1 Immunology Division,University Hospital Marqués de Valdecilla-IFIMAV, Santander, Spain
2 Molecular Genetics Unit, University Hospital Marqués de Valdecilla-IFIMAV, Santander, Spain
3 Pathology Department, University Hospital Marqués de Valdecilla-IFIMAV, Santander, Spain
4 Intensive Care Department, University Hospital Marqués de Valdecilla-IFIMAV, Santander, Spain
5 Pneumology Service, University Hospital Marqués de Valdecilla-IFIMAV, Santander, Spain
6 UARH,University Hospital Marqués de Valdecilla-IFIMAV, Santander, Spain

J Investig Allergol Clin Immunol 2009; Vol. 19(4): 311-316

 

 Abstract


Most cases of autosomal recessive hemophagocytic lymphohistiocytosis (HLH) are associated with over 50 mutations in the perforin gene.
Some of these mutations have no clear functional association.
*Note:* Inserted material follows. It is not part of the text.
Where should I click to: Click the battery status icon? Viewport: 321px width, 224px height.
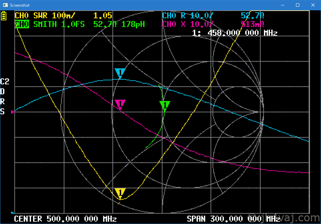(4, 16)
Only homozygous patients display a full-blown syndrome, whereas no severe disease has been described in heterozygous carriers of these mutations despite the presence of functional and phenotypic alterations in cytotoxic cells. We study the family of a child who died from HLH at 6 months of age due to a Q481P mutation in the perforin gene. The study is particularly interesting because the patient’s heterozygous father experienced severe community-acquired pneumonia that could be attributed to deficient in vitro NK cell activity despite normal perforin expression. This case report suggests that impaired NK cell activity
in a heterozygote can result in poorer initial control of infections with severe clinical expression.

Key words: Hereditary hemophagocytic lymphohistiocytosis. NK cells. Perforin. Q481P.